Restate the entries word for word, omitting nothing.

##### Supplied material #####

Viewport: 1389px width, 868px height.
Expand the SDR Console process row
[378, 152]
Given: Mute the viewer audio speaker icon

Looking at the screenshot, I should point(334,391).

#####

▶ **Solution**
Viewport: 1389px width, 868px height.
Expand the SDR Console process row
[378, 152]
Given: Mute the viewer audio speaker icon

Looking at the screenshot, I should point(334,391).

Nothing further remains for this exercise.